When most people think of Halloween, they think of trick or treating, costumes and family friendly activities. There is, however, a long history behind Halloween. Both Christian and pagan practices have evolved into Halloween as we know it today.

Christian practices

The word “Halloween” is a contraction of All Hallows' Evening, which is also known as Allhalloween, All Hallows' Eve or All Saints' Eve i.e. the day before All Hallows’ Day a.k.a. All Saints’ Day. A lot of people know the word “Hallows” from Harry Potter but “Hallows” is a synonym of the word “Saints”.

Halloween is celebrated on 31 October and it begins the three-day observance of Allhallowtide, when Christians would honour saints and pray for souls who had not yet reached heaven.

The pagan festival of Samhain

Halloween also originates from the Celtic pagan festival of Samhain (pronounced “sah-win”), which means 'Summer's End' in Gaelic. This festival celebrated the end of harvest season.

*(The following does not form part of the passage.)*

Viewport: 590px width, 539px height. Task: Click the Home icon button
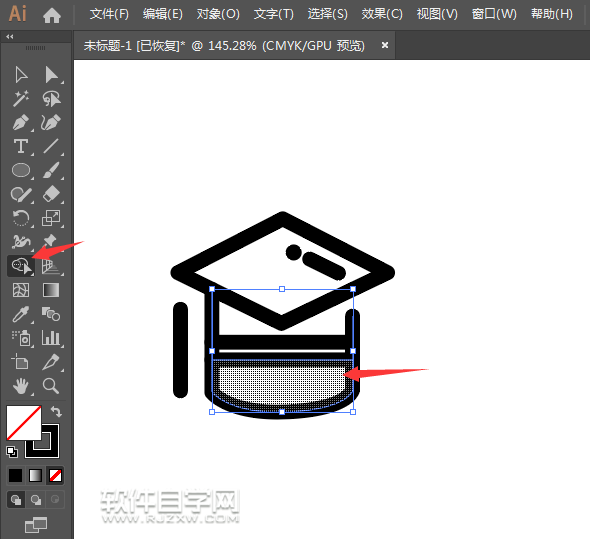coord(52,15)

Gaels believed that it was a time when the walls between this world and the next became thin and porous enough to allow spirits to pass through, come back to life on the day and possibly even damage their crops. To appease and welcome the spirits, places were set at the dinner table or food was left outside the front door. Gaels also lit bonfires to ward off the evil spirits.

The practice of trick or treating and dressing up originates as far back as the 16th century in Ireland, Scotland and Wales where people dressed in costume and went door-to-door asking for food in exchange for a poem or song. Many dressed up as souls of the dead, and were understood to be protecting themselves from the spirits by impersonating them.

Souling and guising

Souling and guising in medieval Britain were also forerunners to trick or treating. “Souling” was when poor people would go door to door on November 1, receiving food and soul cakes in return for prayers for the dead.

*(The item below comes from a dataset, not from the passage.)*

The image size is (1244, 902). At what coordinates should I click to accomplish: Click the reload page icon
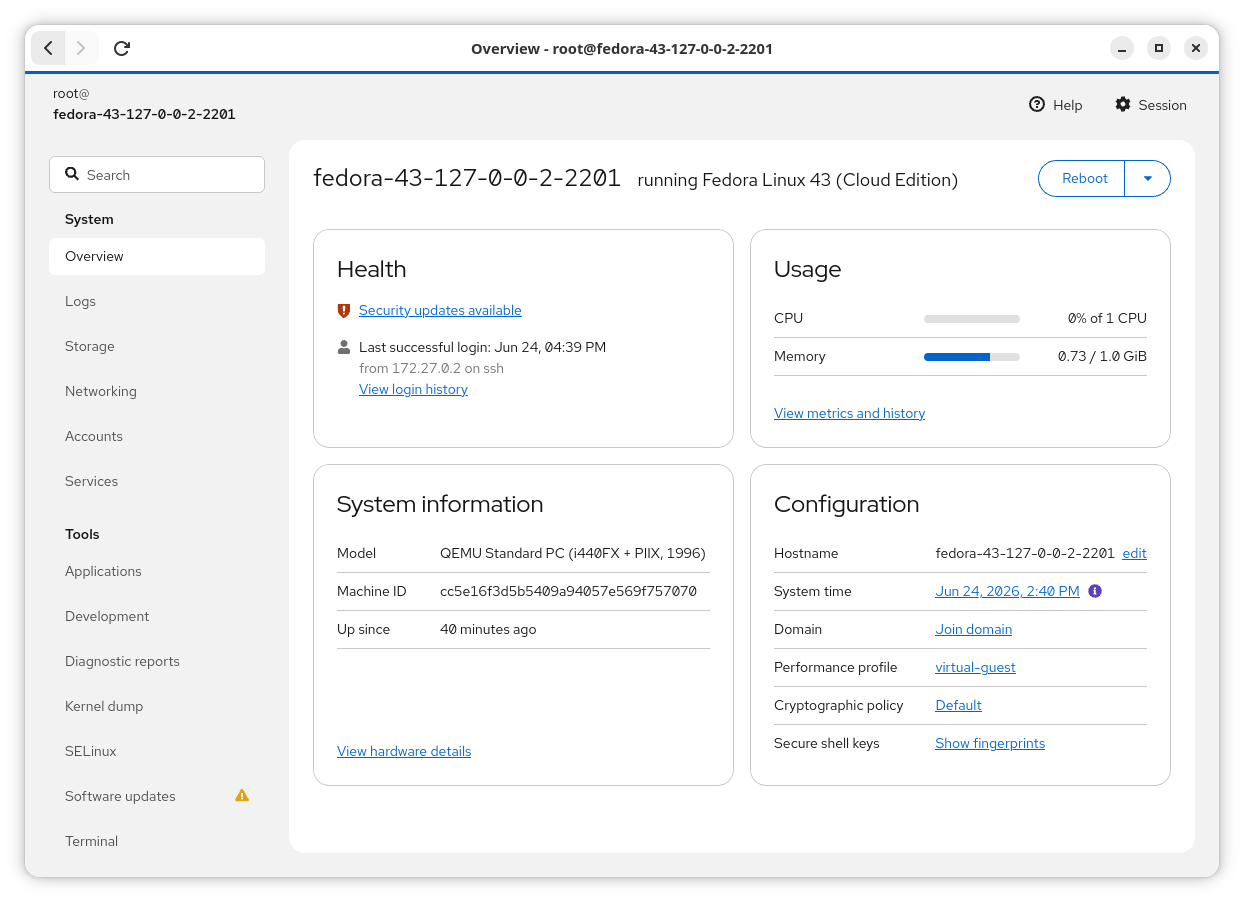122,48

“Guising” was when young people would dress up in costume and go door-to-door, accepting food, wine or money in return for performance such as singing, reciting poetry or telling jokes.

Revived by Irish and Scottish immigrants

In nineteenth century America, Irish and Scottish immigrants revived these traditions, laying the foundations for how Halloween is celebrated today.

Happy Halloween to everyone from all of us at the London School of English.